## Text excerpt
::::::::

VShell as the bridge between Visual Basic front ends and Fortran DLLs

Vinod Anantharaman

Vinod is a graduate student in the EECS department at the University of Michigan. He can be contacted at 1803 Willowtree Lane, Ann Arbor, MI 48105.


Fortran end users have long put up with primitive command-line user interfaces restricted by READ and WRITE, the only ANSI standard I/O statements provided in the language. While many such users wish to take advantage of modern graphical user interfaces, creating these graphical environments--dialog boxes, command buttons, scroll bars, icons, graphs, pull-down and pop-up menus--can mean considerable work for Fortran programmers. Using the C-based Windows Software Development Kit (SDK), for instance, is often a tedious process that involves looking at all the nitty-gritties of the Windows API straight in the eye.

This is where Microsoft's Visual Basic comes into the picture. For a graphical environment such as Windows, a visual development environment like Visual Basic is not merely a means for interactive interface design--it also makes the complexity of the Windows API transparent to the user. Fortran routines in dynamic link libraries (DLLs) can be called from the Basic code that processes the user's actions. This way, all the real computing can be done in Fortran, with Visual Basic taking care of the GUI front end.

::::::::

## Provided data
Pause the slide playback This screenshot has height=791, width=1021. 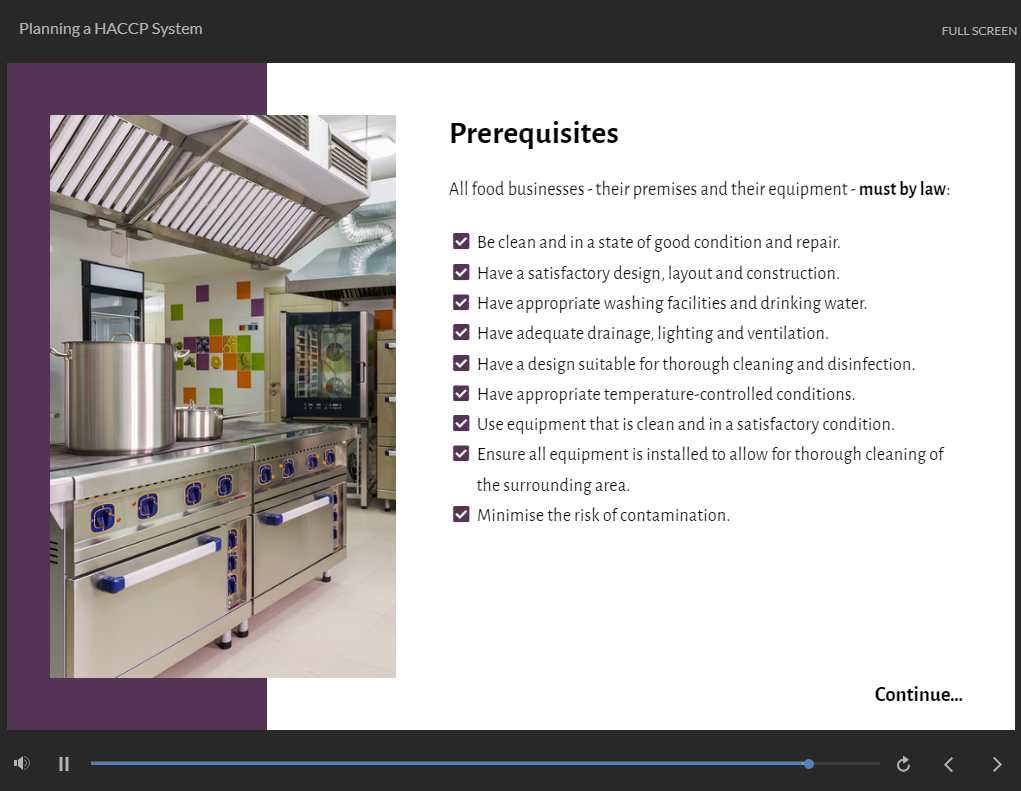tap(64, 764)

::::::::

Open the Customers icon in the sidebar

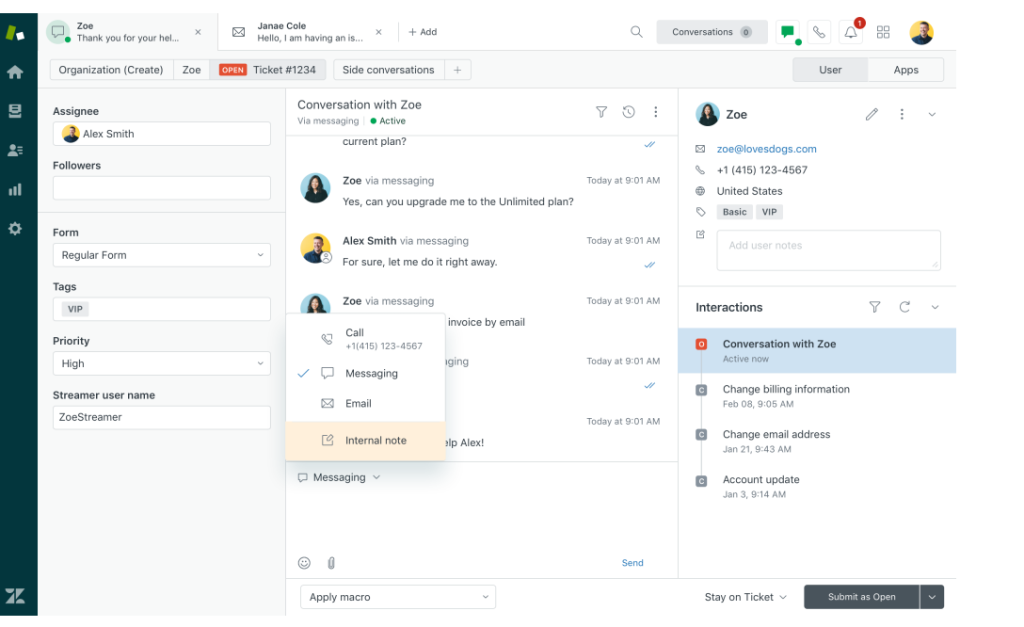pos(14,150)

::::::::

## Do this
According to the article on Visual Basic front ends and Fortran DLLs, which two statements are the only ANSI standard I/O statements in Fortran?

## Answer below
READ and WRITE